Reproduce verbatim the portion of the material that opens with the line containing "Open Yandex home" and closes with the line containing "will (529, 338).", including both of those lines.

_Raw records_:
####
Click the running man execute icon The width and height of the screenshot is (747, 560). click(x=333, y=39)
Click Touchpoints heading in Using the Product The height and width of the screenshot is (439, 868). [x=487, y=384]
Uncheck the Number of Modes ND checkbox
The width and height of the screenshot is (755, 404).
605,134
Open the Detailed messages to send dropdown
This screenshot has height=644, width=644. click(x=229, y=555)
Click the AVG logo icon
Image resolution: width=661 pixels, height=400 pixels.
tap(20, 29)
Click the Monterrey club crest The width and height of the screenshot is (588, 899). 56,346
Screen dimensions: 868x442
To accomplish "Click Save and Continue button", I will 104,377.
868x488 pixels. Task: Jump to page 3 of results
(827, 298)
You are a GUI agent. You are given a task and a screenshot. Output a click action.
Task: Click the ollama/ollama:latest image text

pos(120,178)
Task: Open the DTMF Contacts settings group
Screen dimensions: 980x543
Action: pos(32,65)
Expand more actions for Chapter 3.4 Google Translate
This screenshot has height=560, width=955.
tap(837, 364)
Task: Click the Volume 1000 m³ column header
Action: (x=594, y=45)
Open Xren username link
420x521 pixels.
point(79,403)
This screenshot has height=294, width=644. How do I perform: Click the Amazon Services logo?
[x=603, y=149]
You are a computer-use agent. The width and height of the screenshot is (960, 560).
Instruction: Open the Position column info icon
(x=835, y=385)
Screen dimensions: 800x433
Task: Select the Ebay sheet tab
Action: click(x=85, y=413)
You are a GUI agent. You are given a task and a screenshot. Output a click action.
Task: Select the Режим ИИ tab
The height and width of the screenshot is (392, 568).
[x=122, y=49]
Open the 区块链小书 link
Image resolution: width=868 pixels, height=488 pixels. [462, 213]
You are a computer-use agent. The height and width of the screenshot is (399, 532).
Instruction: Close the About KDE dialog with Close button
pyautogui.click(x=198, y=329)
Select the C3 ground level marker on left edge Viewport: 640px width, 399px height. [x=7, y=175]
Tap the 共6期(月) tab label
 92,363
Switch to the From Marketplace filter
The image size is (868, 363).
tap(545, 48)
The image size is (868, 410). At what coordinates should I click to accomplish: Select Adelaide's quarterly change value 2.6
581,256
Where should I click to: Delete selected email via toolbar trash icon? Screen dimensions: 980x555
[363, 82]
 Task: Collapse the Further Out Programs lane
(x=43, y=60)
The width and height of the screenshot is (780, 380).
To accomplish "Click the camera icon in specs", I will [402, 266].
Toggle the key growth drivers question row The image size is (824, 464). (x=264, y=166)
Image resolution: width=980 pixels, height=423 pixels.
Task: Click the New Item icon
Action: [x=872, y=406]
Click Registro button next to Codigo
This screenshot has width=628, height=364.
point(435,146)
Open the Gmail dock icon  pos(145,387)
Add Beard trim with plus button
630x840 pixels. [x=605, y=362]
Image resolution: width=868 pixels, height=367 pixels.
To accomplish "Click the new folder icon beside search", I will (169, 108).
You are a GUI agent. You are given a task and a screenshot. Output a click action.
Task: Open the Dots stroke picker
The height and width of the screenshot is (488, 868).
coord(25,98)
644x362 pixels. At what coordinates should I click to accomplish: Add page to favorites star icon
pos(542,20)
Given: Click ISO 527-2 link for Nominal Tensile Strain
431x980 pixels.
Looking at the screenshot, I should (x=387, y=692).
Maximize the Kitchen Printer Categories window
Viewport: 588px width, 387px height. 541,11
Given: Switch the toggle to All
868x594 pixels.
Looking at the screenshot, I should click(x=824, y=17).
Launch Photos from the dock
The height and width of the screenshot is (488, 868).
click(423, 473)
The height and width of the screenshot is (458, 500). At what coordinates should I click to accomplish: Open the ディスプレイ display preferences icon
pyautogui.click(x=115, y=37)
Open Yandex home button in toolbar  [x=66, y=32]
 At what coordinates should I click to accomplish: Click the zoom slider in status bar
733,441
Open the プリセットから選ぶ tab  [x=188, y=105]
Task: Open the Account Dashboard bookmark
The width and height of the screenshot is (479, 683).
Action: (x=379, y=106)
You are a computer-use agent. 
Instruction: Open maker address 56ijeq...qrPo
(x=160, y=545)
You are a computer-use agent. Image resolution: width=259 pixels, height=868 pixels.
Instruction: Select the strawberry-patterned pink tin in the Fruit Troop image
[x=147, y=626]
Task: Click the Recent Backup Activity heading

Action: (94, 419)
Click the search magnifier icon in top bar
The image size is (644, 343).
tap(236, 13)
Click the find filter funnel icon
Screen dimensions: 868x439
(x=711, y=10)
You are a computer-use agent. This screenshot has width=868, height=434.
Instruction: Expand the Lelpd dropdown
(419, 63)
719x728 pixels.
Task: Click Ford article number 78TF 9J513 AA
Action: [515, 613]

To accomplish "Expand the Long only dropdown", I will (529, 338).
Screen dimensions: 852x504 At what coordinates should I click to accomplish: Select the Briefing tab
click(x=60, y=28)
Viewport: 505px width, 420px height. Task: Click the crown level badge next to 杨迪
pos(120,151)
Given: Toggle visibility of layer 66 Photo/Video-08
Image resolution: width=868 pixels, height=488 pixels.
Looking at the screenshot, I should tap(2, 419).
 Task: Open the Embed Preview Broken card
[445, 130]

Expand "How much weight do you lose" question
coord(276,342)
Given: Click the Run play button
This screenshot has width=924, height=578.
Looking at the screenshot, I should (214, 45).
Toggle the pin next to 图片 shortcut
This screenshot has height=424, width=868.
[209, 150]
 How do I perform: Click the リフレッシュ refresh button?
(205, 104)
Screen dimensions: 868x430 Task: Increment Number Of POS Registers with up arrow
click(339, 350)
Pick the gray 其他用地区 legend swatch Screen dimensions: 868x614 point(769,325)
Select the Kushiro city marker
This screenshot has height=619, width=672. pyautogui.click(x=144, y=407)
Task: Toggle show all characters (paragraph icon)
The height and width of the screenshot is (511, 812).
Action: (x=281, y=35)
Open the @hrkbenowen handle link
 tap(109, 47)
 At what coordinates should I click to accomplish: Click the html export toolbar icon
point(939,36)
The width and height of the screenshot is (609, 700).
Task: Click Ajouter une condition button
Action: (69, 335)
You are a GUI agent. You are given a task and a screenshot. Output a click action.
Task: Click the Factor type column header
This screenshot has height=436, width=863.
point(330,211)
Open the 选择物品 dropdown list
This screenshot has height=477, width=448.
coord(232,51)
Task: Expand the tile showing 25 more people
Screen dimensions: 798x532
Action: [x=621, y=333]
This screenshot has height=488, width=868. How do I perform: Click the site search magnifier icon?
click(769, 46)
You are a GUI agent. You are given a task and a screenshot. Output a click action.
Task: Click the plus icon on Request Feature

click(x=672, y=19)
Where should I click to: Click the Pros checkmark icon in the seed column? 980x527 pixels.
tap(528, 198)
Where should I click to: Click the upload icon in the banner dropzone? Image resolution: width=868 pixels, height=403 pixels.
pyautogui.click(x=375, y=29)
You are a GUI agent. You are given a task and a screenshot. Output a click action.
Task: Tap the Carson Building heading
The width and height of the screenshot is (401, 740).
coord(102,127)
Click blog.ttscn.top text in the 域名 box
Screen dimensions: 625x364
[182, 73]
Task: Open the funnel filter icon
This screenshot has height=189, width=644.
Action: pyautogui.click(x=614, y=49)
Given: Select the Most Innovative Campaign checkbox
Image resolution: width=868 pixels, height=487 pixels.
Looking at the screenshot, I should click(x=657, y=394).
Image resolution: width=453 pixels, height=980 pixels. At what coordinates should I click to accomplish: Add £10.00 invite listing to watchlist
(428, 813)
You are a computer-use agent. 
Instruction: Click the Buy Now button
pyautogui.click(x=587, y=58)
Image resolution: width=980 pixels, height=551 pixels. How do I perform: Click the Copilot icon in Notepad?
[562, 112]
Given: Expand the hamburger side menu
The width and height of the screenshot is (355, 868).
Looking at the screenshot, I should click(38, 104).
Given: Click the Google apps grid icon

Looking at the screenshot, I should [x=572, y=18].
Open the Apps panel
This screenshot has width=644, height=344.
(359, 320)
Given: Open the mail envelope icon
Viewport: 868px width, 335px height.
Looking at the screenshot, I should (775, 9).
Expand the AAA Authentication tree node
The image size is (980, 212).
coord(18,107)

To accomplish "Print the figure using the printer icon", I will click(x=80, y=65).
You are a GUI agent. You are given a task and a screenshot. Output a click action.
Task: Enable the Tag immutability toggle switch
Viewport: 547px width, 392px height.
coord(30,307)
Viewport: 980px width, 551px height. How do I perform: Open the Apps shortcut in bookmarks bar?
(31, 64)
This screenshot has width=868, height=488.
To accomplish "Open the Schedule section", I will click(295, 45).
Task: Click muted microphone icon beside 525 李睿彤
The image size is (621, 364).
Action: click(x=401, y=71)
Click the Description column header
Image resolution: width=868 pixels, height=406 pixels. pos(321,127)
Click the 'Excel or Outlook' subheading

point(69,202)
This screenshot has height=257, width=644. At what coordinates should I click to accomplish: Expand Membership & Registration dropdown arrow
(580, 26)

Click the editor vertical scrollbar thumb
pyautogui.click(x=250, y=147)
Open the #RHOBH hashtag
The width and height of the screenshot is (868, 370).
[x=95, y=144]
####
_Expected answer_:
Open Yandex home button in toolbar  [x=66, y=32]
 At what coordinates should I click to accomplish: Click the zoom slider in status bar
733,441
Open the プリセットから選ぶ tab  [x=188, y=105]
Task: Open the Account Dashboard bookmark
The width and height of the screenshot is (479, 683).
Action: (x=379, y=106)
You are a computer-use agent. 
Instruction: Open maker address 56ijeq...qrPo
(x=160, y=545)
You are a computer-use agent. Image resolution: width=259 pixels, height=868 pixels.
Instruction: Select the strawberry-patterned pink tin in the Fruit Troop image
[x=147, y=626]
Task: Click the Recent Backup Activity heading

Action: (94, 419)
Click the search magnifier icon in top bar
The image size is (644, 343).
tap(236, 13)
Click the find filter funnel icon
Screen dimensions: 868x439
(x=711, y=10)
You are a computer-use agent. This screenshot has width=868, height=434.
Instruction: Expand the Lelpd dropdown
(419, 63)
719x728 pixels.
Task: Click Ford article number 78TF 9J513 AA
Action: [515, 613]

To accomplish "Expand the Long only dropdown", I will (529, 338).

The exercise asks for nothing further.